## [Problem to work on]
Nothing but the lines from the one containing "Click Manage next to Learning Paths" through the final line of the data should be repeated, and each must be exact.

## [Input for this task]
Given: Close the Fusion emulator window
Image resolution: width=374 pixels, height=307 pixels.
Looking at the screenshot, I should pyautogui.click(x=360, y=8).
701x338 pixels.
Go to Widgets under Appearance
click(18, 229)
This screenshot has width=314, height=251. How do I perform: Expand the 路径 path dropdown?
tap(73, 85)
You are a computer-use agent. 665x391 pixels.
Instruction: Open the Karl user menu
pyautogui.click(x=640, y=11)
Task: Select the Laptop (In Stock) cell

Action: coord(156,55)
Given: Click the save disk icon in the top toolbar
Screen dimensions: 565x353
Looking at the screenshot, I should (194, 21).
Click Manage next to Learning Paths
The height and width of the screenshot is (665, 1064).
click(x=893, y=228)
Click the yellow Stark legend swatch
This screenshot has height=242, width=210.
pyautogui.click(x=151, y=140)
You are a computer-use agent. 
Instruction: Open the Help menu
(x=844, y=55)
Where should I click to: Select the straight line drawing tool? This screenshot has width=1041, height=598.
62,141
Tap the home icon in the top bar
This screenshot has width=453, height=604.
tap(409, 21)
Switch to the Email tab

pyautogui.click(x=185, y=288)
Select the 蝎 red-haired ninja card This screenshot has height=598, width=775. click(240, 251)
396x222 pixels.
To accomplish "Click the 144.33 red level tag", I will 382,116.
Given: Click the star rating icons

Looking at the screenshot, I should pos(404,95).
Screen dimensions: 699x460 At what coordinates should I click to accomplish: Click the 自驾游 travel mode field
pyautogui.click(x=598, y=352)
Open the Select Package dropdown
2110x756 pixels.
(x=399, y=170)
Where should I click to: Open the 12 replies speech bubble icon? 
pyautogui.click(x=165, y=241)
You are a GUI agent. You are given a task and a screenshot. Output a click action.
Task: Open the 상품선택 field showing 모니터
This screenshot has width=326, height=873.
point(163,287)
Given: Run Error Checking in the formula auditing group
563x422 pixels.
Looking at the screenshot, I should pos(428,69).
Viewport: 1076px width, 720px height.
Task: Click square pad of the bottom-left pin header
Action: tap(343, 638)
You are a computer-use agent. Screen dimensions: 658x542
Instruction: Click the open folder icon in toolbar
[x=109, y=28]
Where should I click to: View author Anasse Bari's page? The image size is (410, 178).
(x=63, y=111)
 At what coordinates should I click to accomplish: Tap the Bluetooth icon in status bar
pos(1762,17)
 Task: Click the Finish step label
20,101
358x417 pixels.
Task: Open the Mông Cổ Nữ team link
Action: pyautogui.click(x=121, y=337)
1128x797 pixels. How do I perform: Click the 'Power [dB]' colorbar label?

## [Worked solution]
Click Manage next to Learning Paths
The height and width of the screenshot is (665, 1064).
click(x=893, y=228)
Click the yellow Stark legend swatch
This screenshot has height=242, width=210.
pyautogui.click(x=151, y=140)
You are a computer-use agent. 
Instruction: Open the Help menu
(x=844, y=55)
Where should I click to: Select the straight line drawing tool? This screenshot has width=1041, height=598.
62,141
Tap the home icon in the top bar
This screenshot has width=453, height=604.
tap(409, 21)
Switch to the Email tab

pyautogui.click(x=185, y=288)
Select the 蝎 red-haired ninja card This screenshot has height=598, width=775. click(240, 251)
396x222 pixels.
To accomplish "Click the 144.33 red level tag", I will 382,116.
Given: Click the star rating icons

Looking at the screenshot, I should pos(404,95).
Screen dimensions: 699x460 At what coordinates should I click to accomplish: Click the 自驾游 travel mode field
pyautogui.click(x=598, y=352)
Open the Select Package dropdown
2110x756 pixels.
(x=399, y=170)
Where should I click to: Open the 12 replies speech bubble icon? 
pyautogui.click(x=165, y=241)
You are a GUI agent. You are given a task and a screenshot. Output a click action.
Task: Open the 상품선택 field showing 모니터
This screenshot has width=326, height=873.
point(163,287)
Given: Run Error Checking in the formula auditing group
563x422 pixels.
Looking at the screenshot, I should pos(428,69).
Viewport: 1076px width, 720px height.
Task: Click square pad of the bottom-left pin header
Action: tap(343, 638)
You are a computer-use agent. Screen dimensions: 658x542
Instruction: Click the open folder icon in toolbar
[x=109, y=28]
Where should I click to: View author Anasse Bari's page? The image size is (410, 178).
(x=63, y=111)
 At what coordinates should I click to accomplish: Tap the Bluetooth icon in status bar
pos(1762,17)
 Task: Click the Finish step label
20,101
358x417 pixels.
Task: Open the Mông Cổ Nữ team link
Action: pyautogui.click(x=121, y=337)
1128x797 pixels. How do I perform: Click the 'Power [dB]' colorbar label?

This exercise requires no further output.